Michigan’s Attorney General Dana Nessel says she will not investigate how Governor Gretchen Whitmer’s COVID-19 policies affected nursing home patients.
In the early days of the pandemic, the Whitmer administration created 21 regional hubs. As hubs, the nursing homes were ordered to isolate the COVID patients that were discharged from hospitals and other facilities that did not have space.
“Just like New York, Michigan was one of five states whose executive orders forced nursing homes to take COVID-19-positive patients into the same facilities as our most vulnerable seniors,” says State Senator Jim Runestad (R-White Lake).
In their request, the senators questioned the accuracy of nursing home data, as well as if the policies complied with Centers for Disease Control and Prevention guidelines.

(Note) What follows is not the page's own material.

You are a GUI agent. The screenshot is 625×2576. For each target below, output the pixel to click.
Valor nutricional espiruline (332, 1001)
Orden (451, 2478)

But in a letter, Nessel said the senators provided insufficient indication that any law has been violated and “thus no investigation is warranted at this time.”
"As an initial matter, I see no evidence in your letter or elsewhere to suggest that Governor Whitmer’s efforts to contain COVID-19 in Michigan’s nursing homes resulted in increased deaths," Nessel writes. "To the contrary, a recent report by the Center for Health and Research Transformation at the University of Michigan concluded that, overall, Michigan’s strategy to contain COVID-19 nursing homes 'performed well.' The study noted that “Michigan’s nursing home residents constituted a smaller proportion of overall COVID-19 deaths than the U.S. average.”
“I appreciate that you and your colleagues have policy disagreements with Governor Whitmer’s response to COVID-19,” Nessel wrote. “But an investigation by my office is not the mechanism to resolve those disagreements.”
State Senator Jim Runestad calls the AG’s decision “an abdication of responsibility.”
“It is an insult to every family member who lost a loved one to COVID-19 in a nursing home,” says Runestad.